Activity :: For the listing below, count the lines that contain "Viewport" and report only the number.

Dataset content ::
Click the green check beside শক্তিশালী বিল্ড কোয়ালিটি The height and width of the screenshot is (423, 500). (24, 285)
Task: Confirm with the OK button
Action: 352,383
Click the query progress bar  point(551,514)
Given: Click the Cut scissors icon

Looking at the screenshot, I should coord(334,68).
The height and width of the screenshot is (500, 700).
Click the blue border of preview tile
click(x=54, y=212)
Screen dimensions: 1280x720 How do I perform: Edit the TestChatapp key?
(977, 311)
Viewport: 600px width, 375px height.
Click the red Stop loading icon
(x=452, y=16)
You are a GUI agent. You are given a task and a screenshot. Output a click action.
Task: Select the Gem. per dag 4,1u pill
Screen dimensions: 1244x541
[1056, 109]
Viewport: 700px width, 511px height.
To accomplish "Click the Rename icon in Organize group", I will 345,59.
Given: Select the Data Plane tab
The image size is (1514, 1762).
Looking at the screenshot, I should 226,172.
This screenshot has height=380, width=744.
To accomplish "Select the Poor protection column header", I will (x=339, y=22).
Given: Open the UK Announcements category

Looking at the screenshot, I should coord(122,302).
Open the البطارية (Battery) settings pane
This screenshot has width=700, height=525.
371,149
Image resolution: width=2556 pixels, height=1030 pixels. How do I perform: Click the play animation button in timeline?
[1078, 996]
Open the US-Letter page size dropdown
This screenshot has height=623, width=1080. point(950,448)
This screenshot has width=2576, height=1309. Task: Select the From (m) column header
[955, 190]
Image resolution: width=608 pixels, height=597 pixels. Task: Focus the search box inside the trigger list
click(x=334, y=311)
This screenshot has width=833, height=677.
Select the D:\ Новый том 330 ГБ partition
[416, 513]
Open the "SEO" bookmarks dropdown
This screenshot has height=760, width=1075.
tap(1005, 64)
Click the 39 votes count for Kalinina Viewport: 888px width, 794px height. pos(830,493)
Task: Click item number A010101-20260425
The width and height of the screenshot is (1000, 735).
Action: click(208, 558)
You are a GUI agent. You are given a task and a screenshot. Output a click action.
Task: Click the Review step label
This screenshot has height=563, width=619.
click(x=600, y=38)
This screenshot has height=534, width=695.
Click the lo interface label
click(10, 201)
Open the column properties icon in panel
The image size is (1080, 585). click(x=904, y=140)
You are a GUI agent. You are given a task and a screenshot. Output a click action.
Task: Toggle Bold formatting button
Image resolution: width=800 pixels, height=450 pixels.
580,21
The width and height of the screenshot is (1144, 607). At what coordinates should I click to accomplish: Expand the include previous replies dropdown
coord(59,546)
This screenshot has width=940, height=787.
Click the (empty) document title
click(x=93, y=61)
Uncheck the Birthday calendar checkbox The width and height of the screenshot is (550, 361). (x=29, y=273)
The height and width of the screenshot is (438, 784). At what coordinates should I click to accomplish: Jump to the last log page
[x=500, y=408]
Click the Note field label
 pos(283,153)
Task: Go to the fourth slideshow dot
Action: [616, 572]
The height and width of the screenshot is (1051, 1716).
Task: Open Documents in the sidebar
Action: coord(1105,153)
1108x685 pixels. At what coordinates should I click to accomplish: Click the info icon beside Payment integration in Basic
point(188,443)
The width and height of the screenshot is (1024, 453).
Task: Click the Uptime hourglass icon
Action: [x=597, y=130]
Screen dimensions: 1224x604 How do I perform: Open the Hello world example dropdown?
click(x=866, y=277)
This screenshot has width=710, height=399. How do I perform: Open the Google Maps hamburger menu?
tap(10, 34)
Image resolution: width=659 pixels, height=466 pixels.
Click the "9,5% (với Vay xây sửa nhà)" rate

Answer to the exercise :: 3